A lifespan of 5 years…from 2015 would be 2020 not 2023. I think there are good chances for FP2 to life and perform well until then, there are only ~ two more years to go.


Realistically I would say …of release. Some users have their FP2 since beginning for ~ 3 years now, so other potential customers who have missed this period of time may have only two more years to come. But therefore FP cannot be held responsible for. It leaves the moment of purchase up to the customer and as always, technical changes are reserved. So it´s just with any other product. Someone may buy it sometime later risking to get a phased-out model as a new model is just before its launch. There won´t be “the final” model. I think it´s nonsense to wait and skip models for awaiting a newer model without any clear proof when this will come. Because of this there are actually “potential” customers out there having missed the FP2 movement for 3 years now. And that´s what they get for just waiting.

I have never took a close look at any other smartphone before FP2 as I have seen how other users I know done in the past years. Whether their almost fresh phone was replaced after being dropped/damaged and the repair would be too expensive, or the non-replacable battery was worn out or their neighbour/best friend, colleague showed up with a better phone which features they missed. After some time their drawers filled up with unused phones not being too old yet.

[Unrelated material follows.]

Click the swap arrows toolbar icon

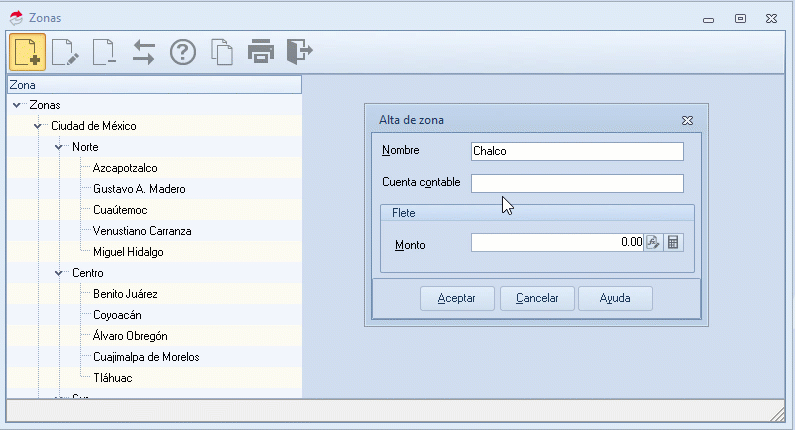[143, 52]
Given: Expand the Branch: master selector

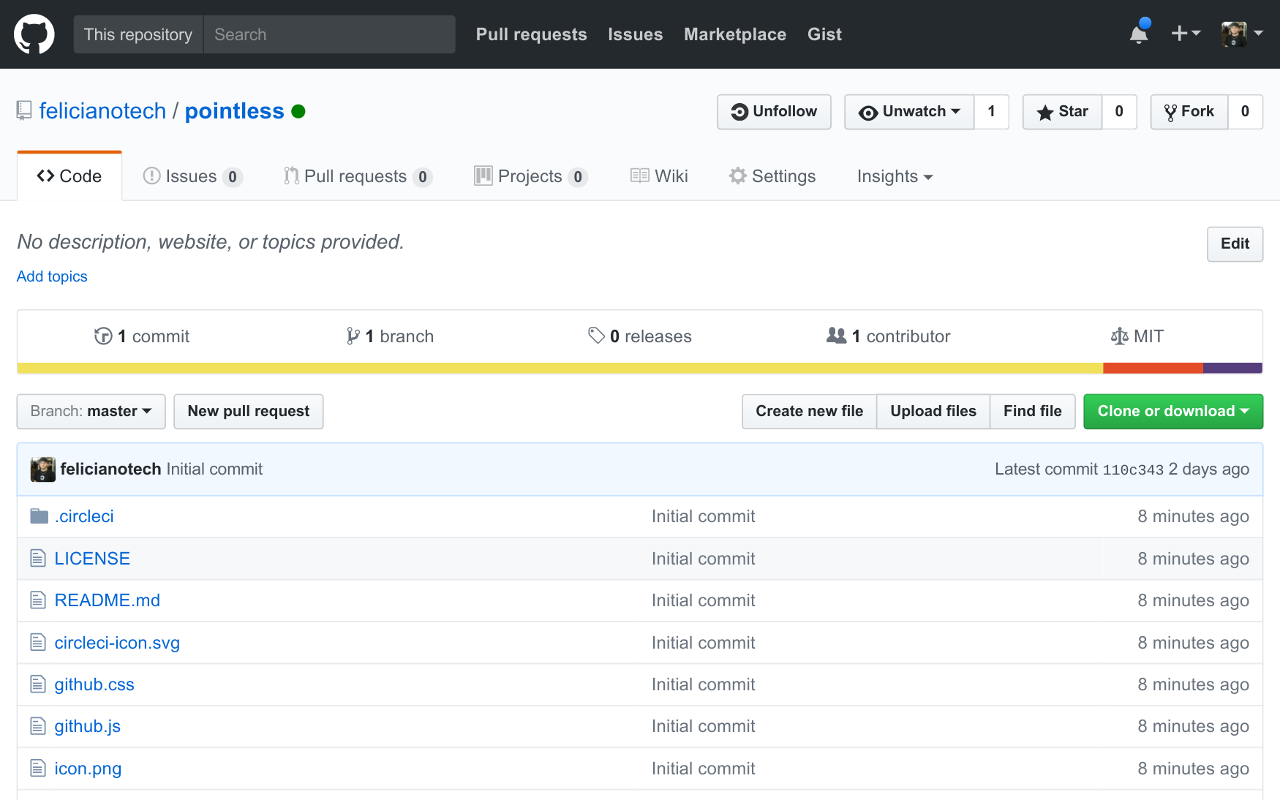Looking at the screenshot, I should point(91,411).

Ridiculous to join into such a movement of wasting. Many of them don´t have bad feelings at all about it.

FP2 just came out as I was willing to spent some money on a “smart” device.


The great difference when paying this higher price is a “repairable” phone, not a crappy throw-away phone that still cost money whether when purchased or when having to take a two years phone contract.


This is an interesting point that you mention. Users want to have this certification to run e.g. banking apps. But again they don´t want to have the remaining Google stuff along with the OS… This clearly shows how odd some users expectations are. Now how in this world anyone could meet both of them with only one product. Therefore I would prefer something multiboot like just a it is easily done with a conventional computer.


Actually this is FP, a tiny company not even close to the league of any big player. I don´t see the least sense in any comparison.